▶ **Selection**:
Start

1. That certain of the. commissioners did not go upon and view swamps and low grounds which were estimated in the return and assessed for the purposes of the act. The owners of these lands were set out in detail, and some of the complainant’s lands were included. Nevertheless, these commissioners who did not go upon the lands, joined in laying out the ditches and in making the estimates and return.
2. That the assessment was “unequal, unproportion“ate and unjust,” not having been made according to the proportion that each person would be benefited.
3. That the commissioners did not, as required in said act, estimate in their return, the numbers of acres in the low grounds owned by each taxable.
4. That the return was not signed by Lewellen Tharp, one of the commissioners.
It was further alleged that the act only authorized the commissioners to lay out a new ditch, and not to go upon and to view or estimate the cleansing and re-digging of any old ditch : but that the commissioners, as appeared by their return, had laid off ditches, the main branches of which were precisely laid off in and along the old ditch and its tributaries ; and that persons who had been assessed and had paid their taxes for the old ditch, were also assessed and taxed by the commissioners under the present act.
Several objections were stated to the manner in which the commissioners had discharged their duties :—
1. That they did not assess a tax upon all persons whose lands were drained by the ditch.
2. That the commissioners made an assessment of the taxes July 29, 1871, and afterwards made several changes in the amount assessed to different persons, and in some instances, the tax of the same person was changed more than once,—in some instances being lessened for the purpose of securing the votes of the taxables at the first meeting to be held under sec. 4 of the act, in support of certain individuals as managers and treasurer, who were known to be favorable to carrying out certain views of the commissioners.
3. That two of the commissioners, Alexander Jones and John E. Richards, combined and confederated with certain of the taxables to carry out their own designs in relation to the laying out of the said ditch, and making of an unequal and unfair assessment of taxes, and the election of certain persons as managers and treasurer of said ditch, and for that purpose used the • power given them in said act, unjustly and in fraud of said act, to lay off the ditch improperly, and to assess some of the taxes onerously and unjustly, and to change the taxes of some of the taxables for the fraudulent purpose of affecting and controlling their votes at said election.
Such alterations of taxes, it was alleged, were not the result of a change of judgment,, occasioned by a re-examination of the low grounds along said ditch, but were the result of a determination on the part of the said two commissioners, and those taxables with whom, and for whom, they were acting to carry out the designs aforesaid. The bill then sets out in detail the taxes charged to have been thus altered.
It was further alleged that at the meeting of the taxables, the two commissioners, Jones and Richards, although not taxables, were present and took an active part in the proceedings and sought to influence and control the votes of several of the taxables: It was charged that persons were present holding proxies of sundry taxables who offered to vote under said proxies ; that the chairman of the meeting improperly refused to receive the votes of the holders of said proxies, and held that they were not entitled to vote thereunder, upon any question, and thereupon their votes were not received, that a motion to adjourn was decided in the negative, by reason of the exclusion of the votes of the holders of said proxies ; and thát after the said decision, the complainant, with many other taxables, satisfied that it was impossible to obtain their rights under said act, retired from the meeting ; that those who remained and carried on said meeting were less than one-half of the taxables on said ditch, counting either per capita or by each dollar of the tax assessed to each voter ; that among those who thus retired, was the secretary of the meeting ; that after his retirement, one George A. Jones, who was the surveyor on said ditch, but not taxable, acted as secretary and officiously intermeddled with the affairs of the meeting. That subsequently, at a meeting, the minority of the taxables who remained, pretended to elect the defendants, Jones, Lord and Booth as Managers, and the defendant Hayes as Treasurer.

End

▶ **Listed records**:
Start

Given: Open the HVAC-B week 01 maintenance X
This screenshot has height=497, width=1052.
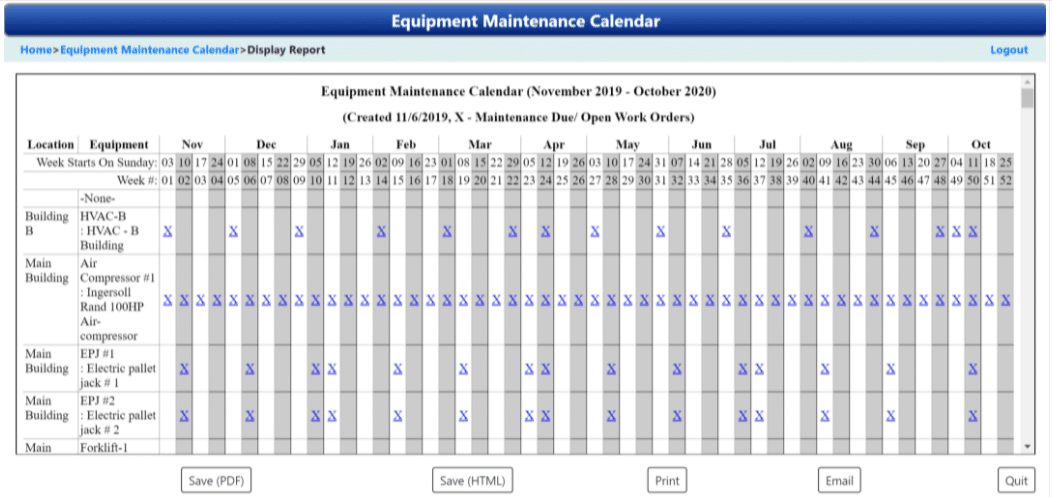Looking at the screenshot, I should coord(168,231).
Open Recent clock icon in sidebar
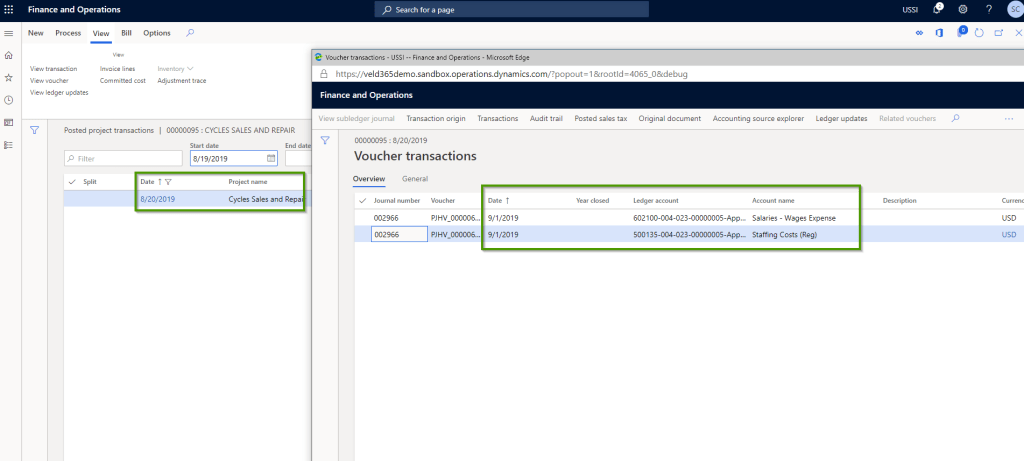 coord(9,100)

End

▶ **Directions**:
1. In the ditch passage, which commissioner is said not to have signed the return?
2. Decide whether each statement agrees with the ditch passage, answering yes or no and quoting the words from the passage that settle it. (a) The commissioners Jones and Richards were taxables on the ditch. (b) The commissioners made an assessment of the taxes on July 29, 1871. (c) George A. Jones was the surveyor on the ditch.
3. Carry the ditch passage forward from its final sentence.

▶ **Outputs for the tasks**:
1. Lewellen Tharp

2.
(a) No: "although not taxables"
(b) Yes: "the commissioners made an assessment of the taxes July 29, 1871"
(c) Yes: "who was the surveyor on said ditch"

3.
The bill charged that all of the acts of the meeting, after the motion to adjourn, and the retirement of the taxables, together with the election of the managers and treasurer, were illegal and void, a fraud upon the act, and in open violation of all authority which the meeting could have under the same.
It was also charged that the defendant Hayes, pretending to be the treasurer, w.as attempting to collect, under sec. 7 of the act, from the complainant, the unjust taxes so assessed against him, and had advertised the complainant’s property to be sold; and also, that the pretended managers had begun working under the return of the said two commissioners, and were cutting and cleaning out the old ditch and its tributaries, and had been cutting and digging on and across the lands and premises of the complainant.
It was further charged that the said two commissioners, after finally closing their assessment of the taxes, made certain allowances or deductions from the taxes to certain persons, for work and labor done on the ditch or its tributaries before the act was passed ; and also for boarding the commissioners and surveyor during the progress of laying out the ditch ; and that such allowances and credits were without any authority of law and fraudulent.
The bill was filed September 20th, 1871. and on the same day, a preliminary injunction issued. The defendants were all served w-ith process, except Lewellen Tharp and Elias T. Booth, as to whom there was return of non est inventus. At the September Term, 1872, the cause came on to be heard, upon motion of Moore, for the complainant, for a decree pro confessa, and the only question considered, being whether the bill presented a case for equitable relief.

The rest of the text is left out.